Extracted data entries:
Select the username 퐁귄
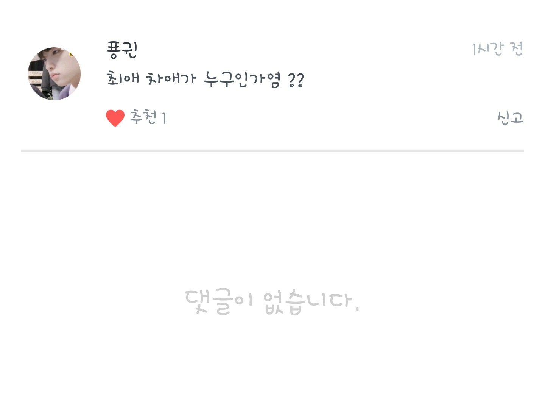 pyautogui.click(x=122, y=50)
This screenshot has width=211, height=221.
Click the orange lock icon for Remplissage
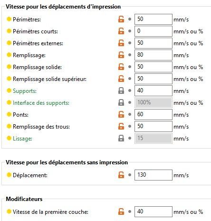click(x=121, y=55)
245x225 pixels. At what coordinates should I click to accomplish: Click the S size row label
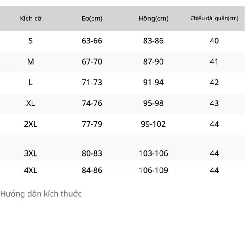(x=31, y=41)
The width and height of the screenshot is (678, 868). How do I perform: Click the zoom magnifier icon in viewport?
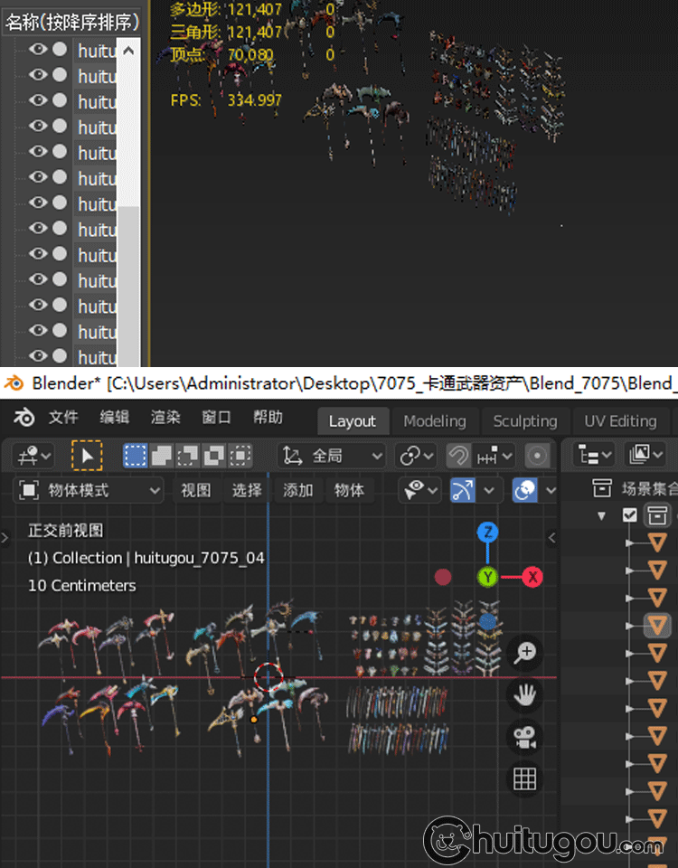[x=525, y=652]
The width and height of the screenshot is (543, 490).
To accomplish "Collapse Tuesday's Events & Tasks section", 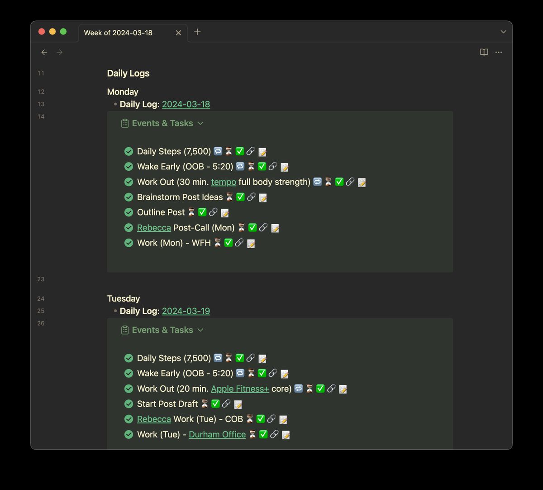I will 201,330.
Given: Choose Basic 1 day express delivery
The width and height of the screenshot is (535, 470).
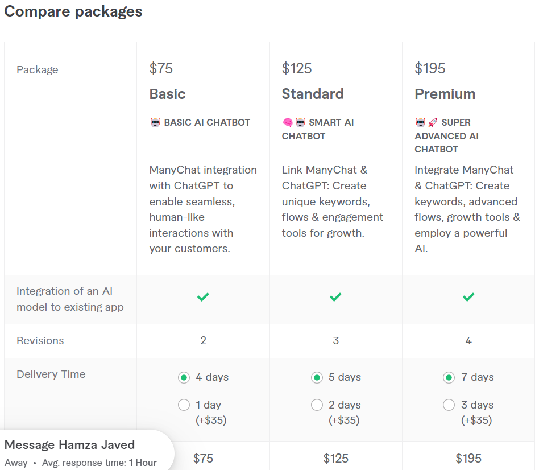Looking at the screenshot, I should pos(184,405).
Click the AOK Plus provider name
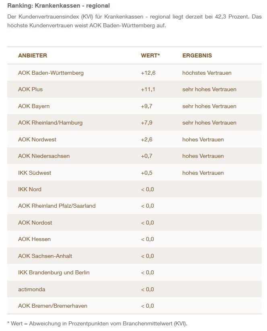The height and width of the screenshot is (331, 267). pyautogui.click(x=30, y=89)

» ACTION ITEM
Your answer must consist only of the lines from the one containing "Given: Choose Basic 1 day express delivery" through the end of the entries, restated word for word, with no pictures.

» RESULT
Given: Choose Basic 1 day express delivery
The width and height of the screenshot is (535, 470).
Looking at the screenshot, I should pos(184,405).
Click the AOK Plus provider name
The height and width of the screenshot is (331, 267). pyautogui.click(x=30, y=89)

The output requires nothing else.